* [Collection entries]
..........

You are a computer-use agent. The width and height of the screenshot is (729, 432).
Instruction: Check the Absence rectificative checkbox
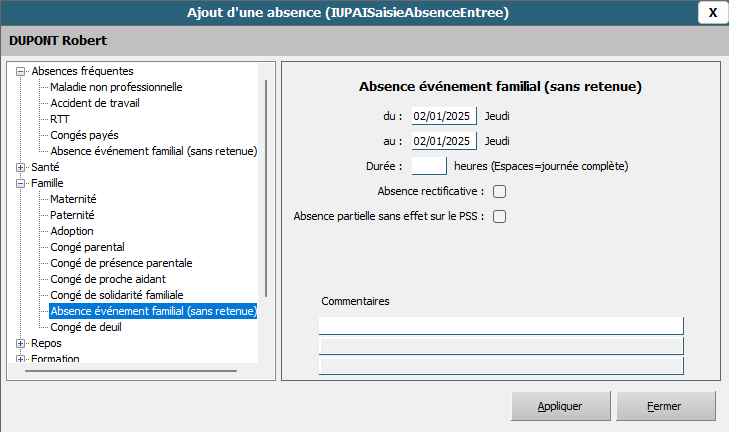(x=499, y=191)
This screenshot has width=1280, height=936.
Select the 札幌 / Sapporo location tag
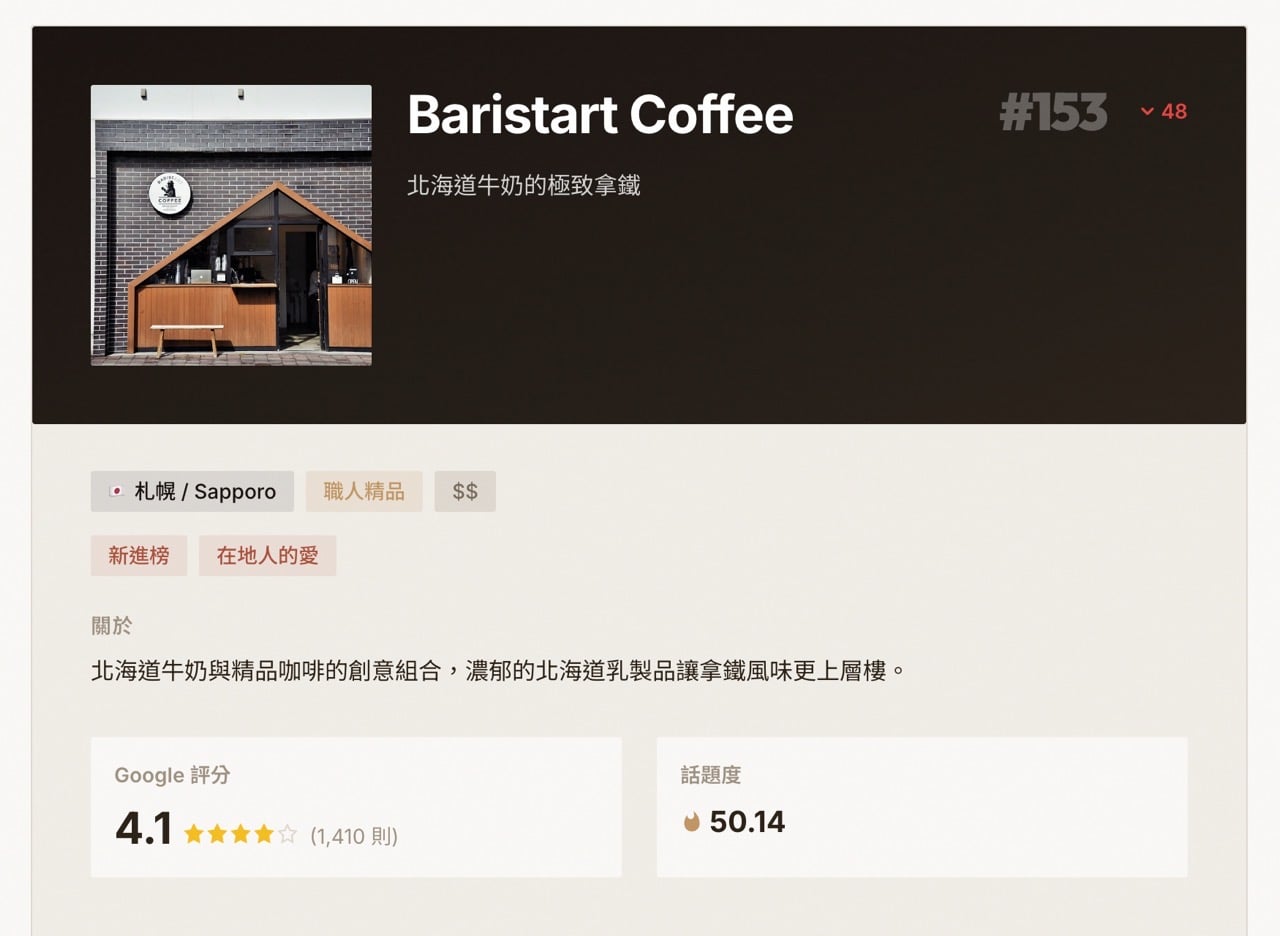[x=192, y=492]
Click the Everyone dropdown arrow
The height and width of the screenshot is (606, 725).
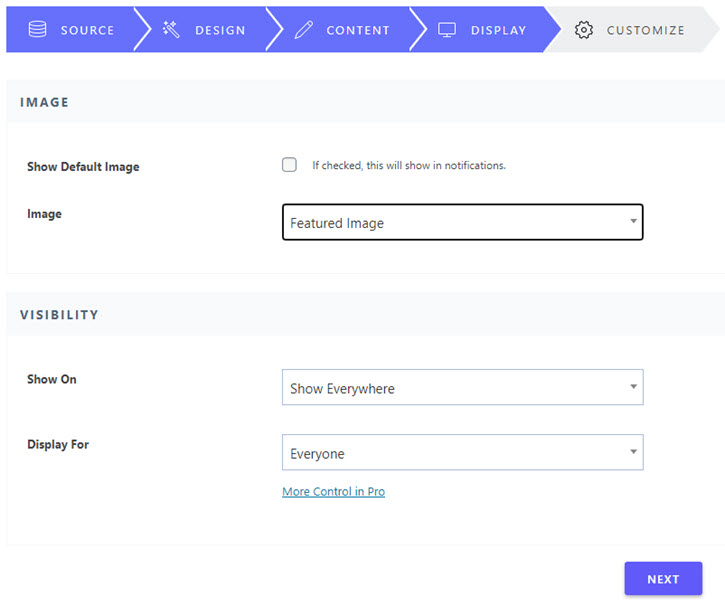(633, 452)
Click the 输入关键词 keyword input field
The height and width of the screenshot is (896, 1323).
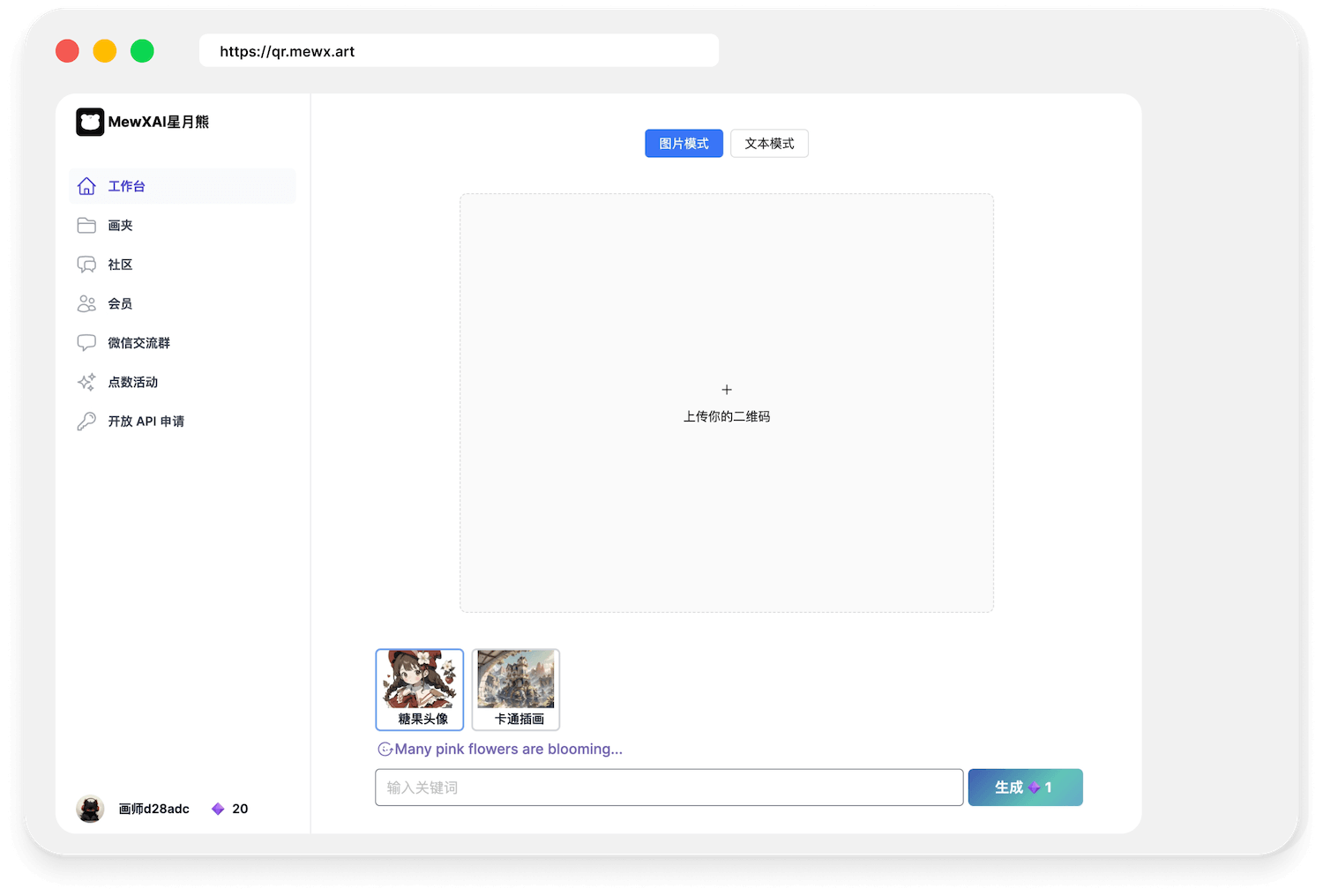tap(669, 787)
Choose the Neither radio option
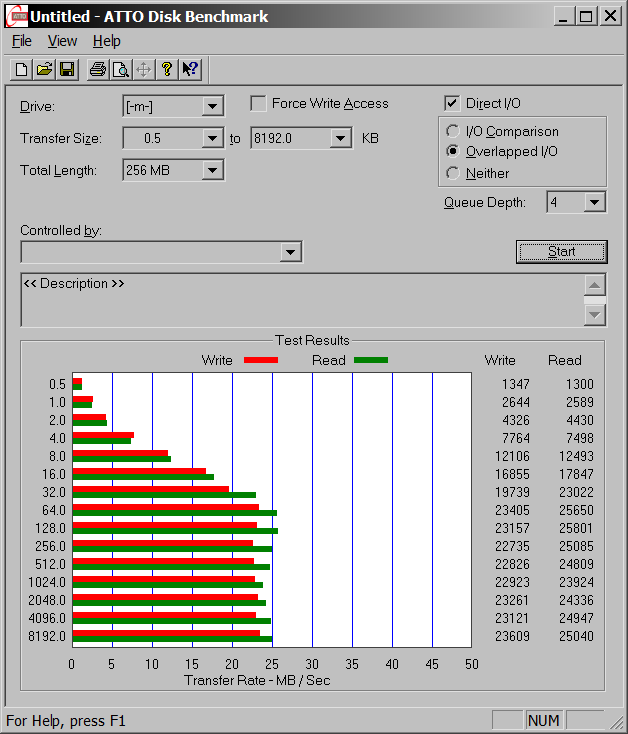The width and height of the screenshot is (628, 734). coord(453,174)
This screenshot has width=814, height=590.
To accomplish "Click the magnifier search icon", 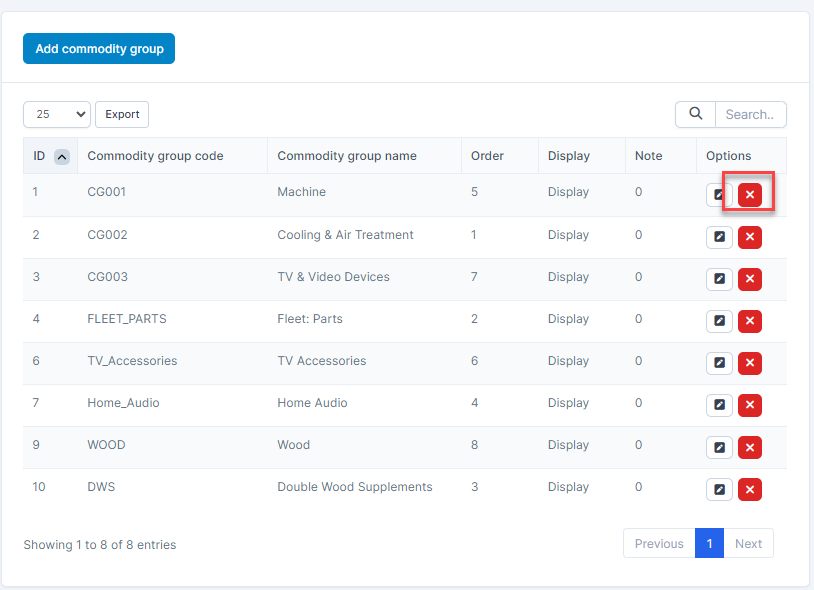I will pos(695,114).
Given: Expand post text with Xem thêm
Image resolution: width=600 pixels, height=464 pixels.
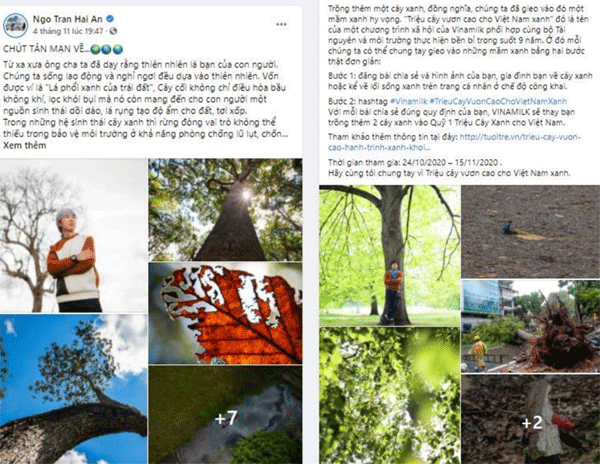Looking at the screenshot, I should tap(24, 145).
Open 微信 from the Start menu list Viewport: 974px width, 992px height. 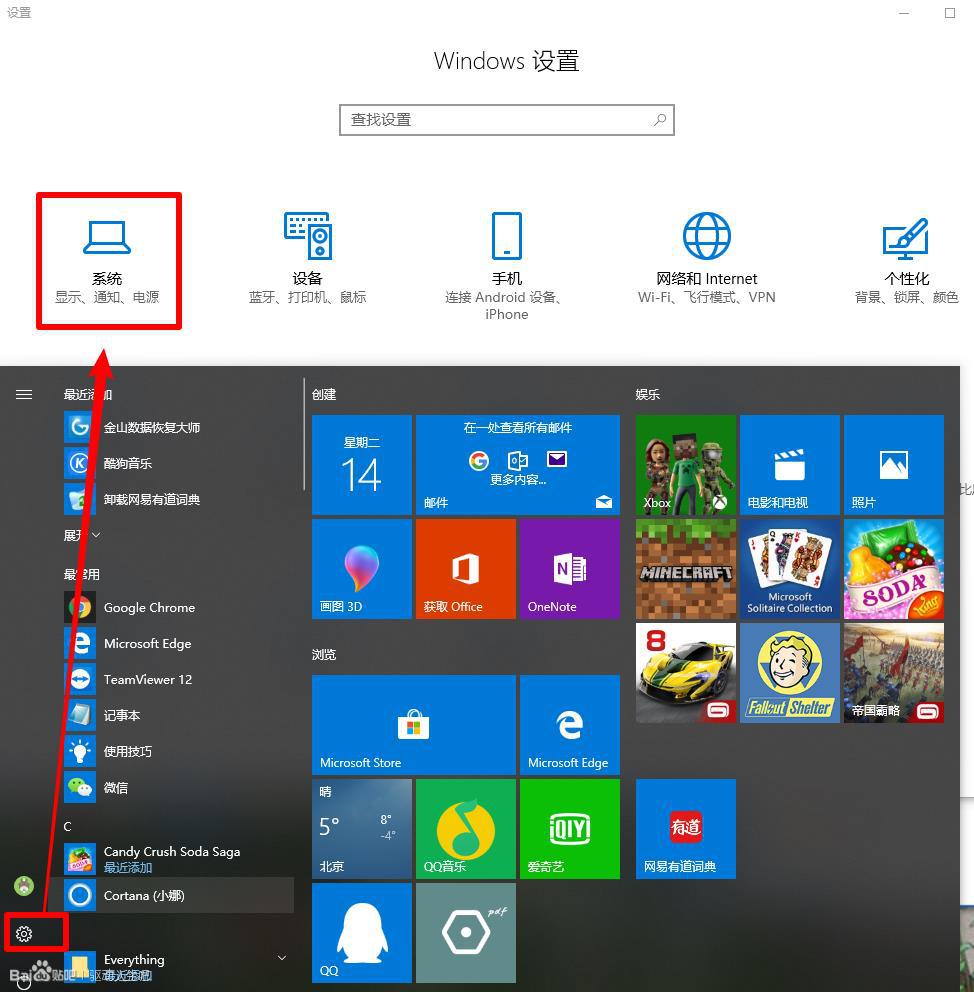tap(117, 787)
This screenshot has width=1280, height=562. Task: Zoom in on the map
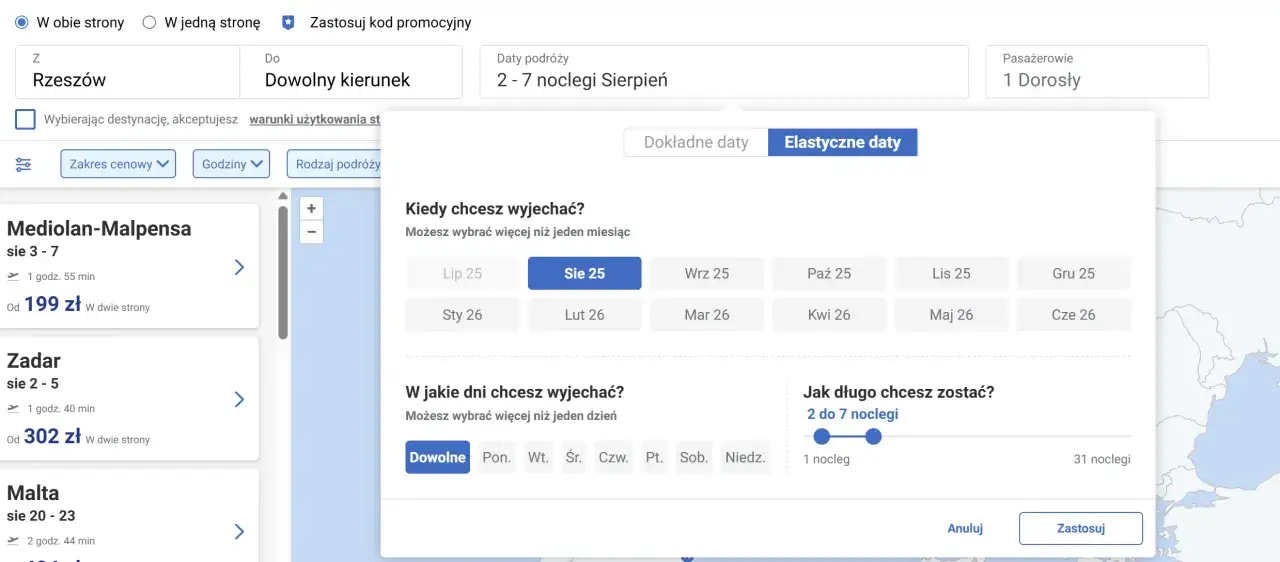pos(312,209)
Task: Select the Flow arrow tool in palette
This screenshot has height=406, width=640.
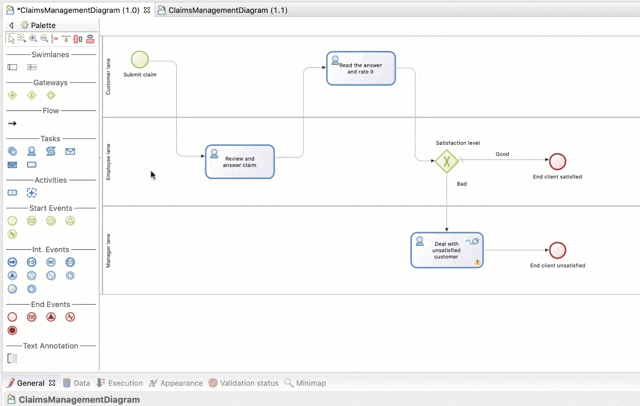Action: point(13,124)
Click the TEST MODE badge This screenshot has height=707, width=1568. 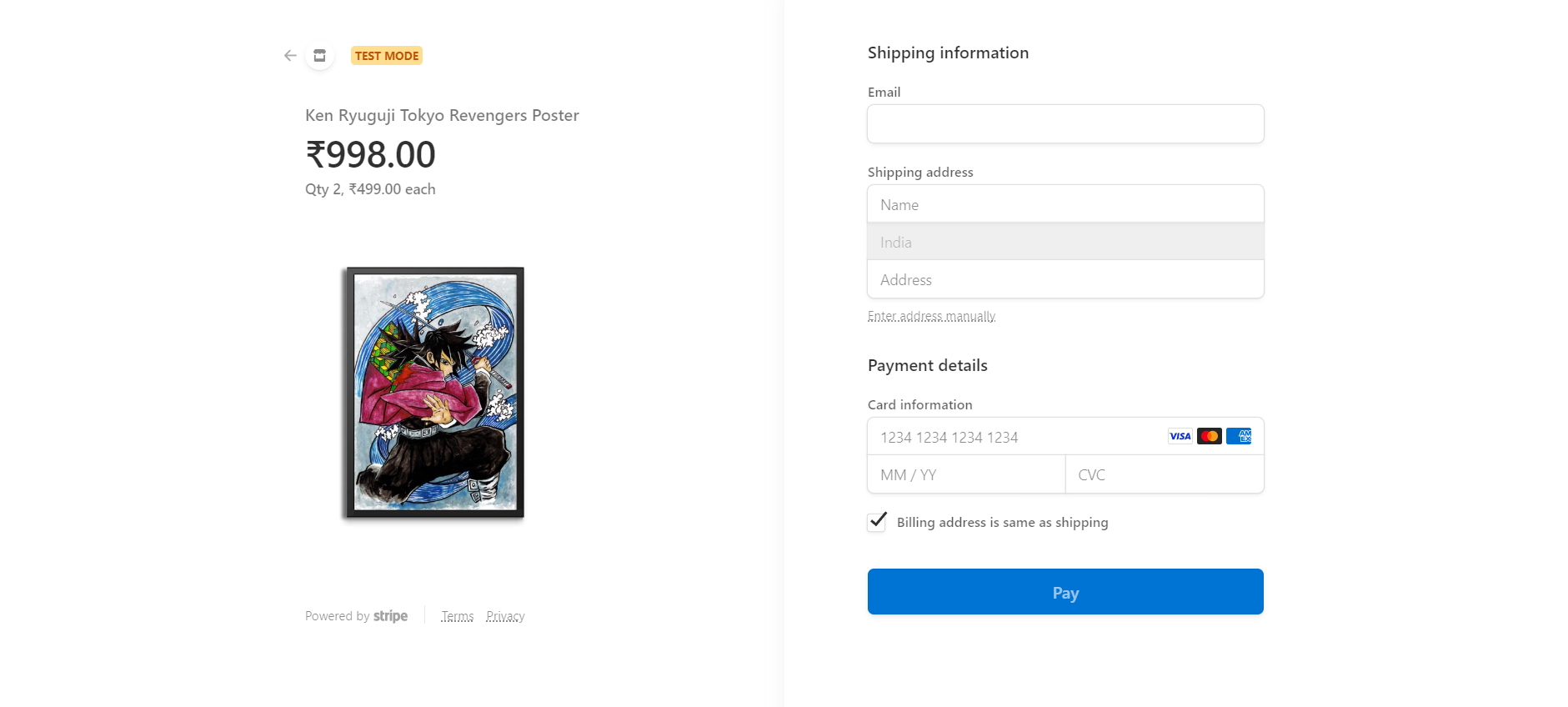(x=386, y=56)
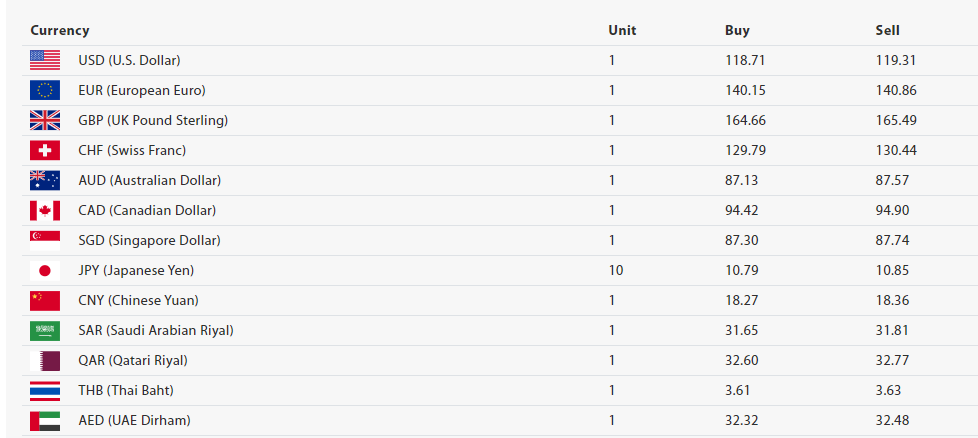Click the United States flag icon
Screen dimensions: 978x438
tap(45, 60)
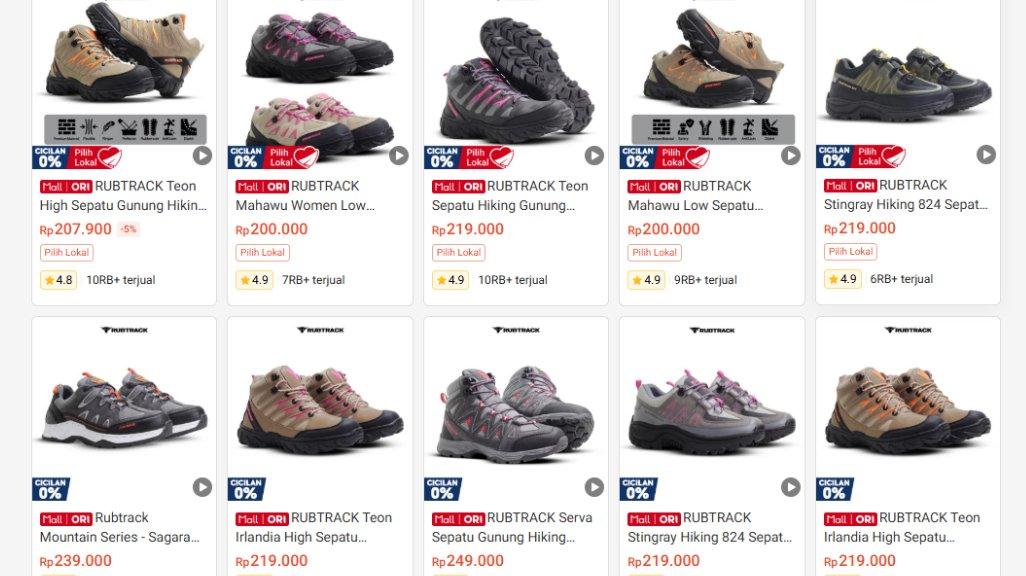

..........

* [Task] Every line above that holds the string "arrow" should be copied into the answer.

* [Problem solution]
Click the Everyone dropdown arrow
Task: Select the Flow arrow tool in palette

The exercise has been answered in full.